How a Hannaford, N.D., native found himself in the midst of international intrigue was by following the well-worn path of education, military service and government employment. Mr. Johnson grew up in North St. Paul, Minn., and Fargo, N.D., where his father was vice consul for Norway in North Dakota. He graduated from Concordia College in Moorhead, Minn., and in 1943 received a master's degree in public administration from Syracuse University.
During World War II, he served as an officer in the Navy Supply Corps. After the war, he received a doctorate in government from Harvard University in 1949. He taught at Harvard for the next two years, directing one of the earliest government-sponsored foreign exchange programs.
In 1951, he joined the National Security Council, where he worked for the next 11 years, receiving a Rockefeller Public Service Award that allowed him to travel in Asia for a year. Upon his return, he became the senior staff member responsible for East Asia just as the Kennedy administration began to focus on Vietnam. In 1962, he switched to the State Department's Policy Planning Council.
Mr. Johnson left the government in 1966 to become a senior fellow at the Brookings Institution and then went to Colgate University as a political science professor and department chairman until 1984. He taught at the Salzburg Seminar in Austria and lectured at the Foreign Service Institute and the National War College.
He published numerous articles on foreign policy and wrote "Improbable Dangers: U.S. Conceptions of Threat in the Cold War and After" (1994), which argued that legitimate security threats to the United States were often exaggerated by the nation's leaders.
A 1998 column in The Washington Post by Stephen S. Rosenfeld called Mr. Johnson "no peacenik and no glib second-guesser. But he is convinced that our evolving perception of the Soviet threat arose not simply from a calm, objective reading of Soviet purposes but from insufficiently examined subjective considerations of our own."

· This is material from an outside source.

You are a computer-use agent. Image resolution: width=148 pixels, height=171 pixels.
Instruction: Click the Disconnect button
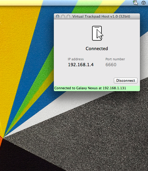click(126, 81)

In retirement, Mr. Johnson held appointments at the Carnegie Endowment for International Peace, the Overseas Development Council and the National Policy Association. He was a member of the Council on Foreign Relations, the American Political Science Association and Rock Spring Congregational United Church of Christ in Arlington.
His marriage to Jean Johnson ended in divorce.
Survivors include his wife, Constance Hendrickson of Bethesda; a sister; and three children from his first marriage, Mark Johnson and Eric Johnson, both of Baltimore, and Hilary Durrette of Richmond.